Monday, March 2, 2009

Chapter 7- Activating Prior Knowledge & Increasing Motivation

All students are cognizant and mentally specialized, if I may, in select areas of intelligence of some sort. For example, students may be experts in areas ranging from sports(baseball, hockey, stick ball, etc.) to academics (mathematics, English, etc). All children (and adults) have mental file folders entitled: prior knowledge or schema (a fave word from intermediate block). Some folders may be jam-packed and overloaded with data,memories,experiences,faces and places. Where as others may be new, bright, crisp yellow folders still enveloped in its clear Saran wrap-like packaging. Pardon the analogy.
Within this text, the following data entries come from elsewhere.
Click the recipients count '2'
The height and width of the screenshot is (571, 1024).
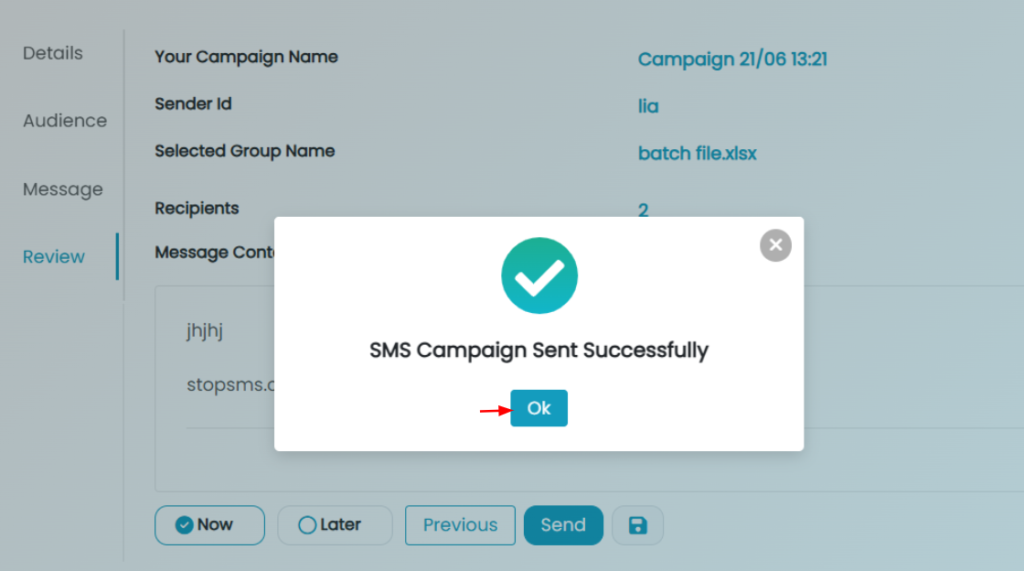(x=643, y=210)
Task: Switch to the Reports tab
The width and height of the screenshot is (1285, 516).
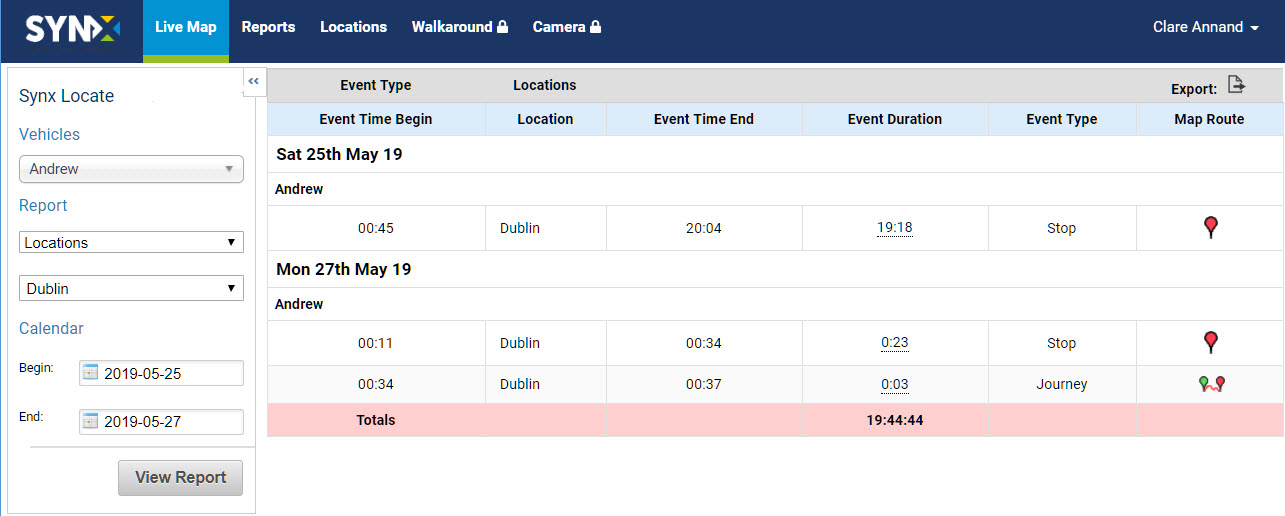Action: (x=268, y=27)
There is nothing more challenging than a student who is unmotivated. Not only is he/she paving his/her way toward educational injustice and voluntary neglect, he/she is also making the teacher's job twice as hard. Unmotivated students are the hardest to teach and instruct, simply due to their lack of motivation and "drive". What's a teacher to do??? Answer: Activate their prior knowledge! Find out what interests your students. Make connections. Give an interest inventory. Take a classroom poll on who likes this and who likes that. Allow them to verbalize their interests to you and the class. Get them involved. Develop a sense of classroom community.

Students are always more likely to stay engaged in something they find interesting and/or something they already know about. Encourage students to pull out those file folders that are tucked away in the many crevices of their brains. Teachers can help students "open" and activate these "file folders" by providing many different techniques and strategies. Anticipation guides are a great tool for this. However, as with any technique/strategy DO NOT OVER KILL IT! Using one tech/strat will weaken the effectiveness of any lesson/concept/idea. Pre-Reading Plans (PREP)also activate prior knowledge. The K-W-L is one of my favorites. I won't OVER KILL IT, I promise. I like the K-W-L (Know, Want to know, Learned) because it provides the student with a written visual of what they already know regarding a topic, what they want/hope to learn regarding a topic, and what they learned afterwards regarding a topic.

As with every aspect of education, teachers should remember to remain patient, as hard as it may be at times, with their students. Teachers need to be encouraging and visibly passionate regarding all students' success. They should possess a caring attitude. They should set high yet realistic goals and expect high yet realistic outcomes. Sound impossible??? Trust me... It's not.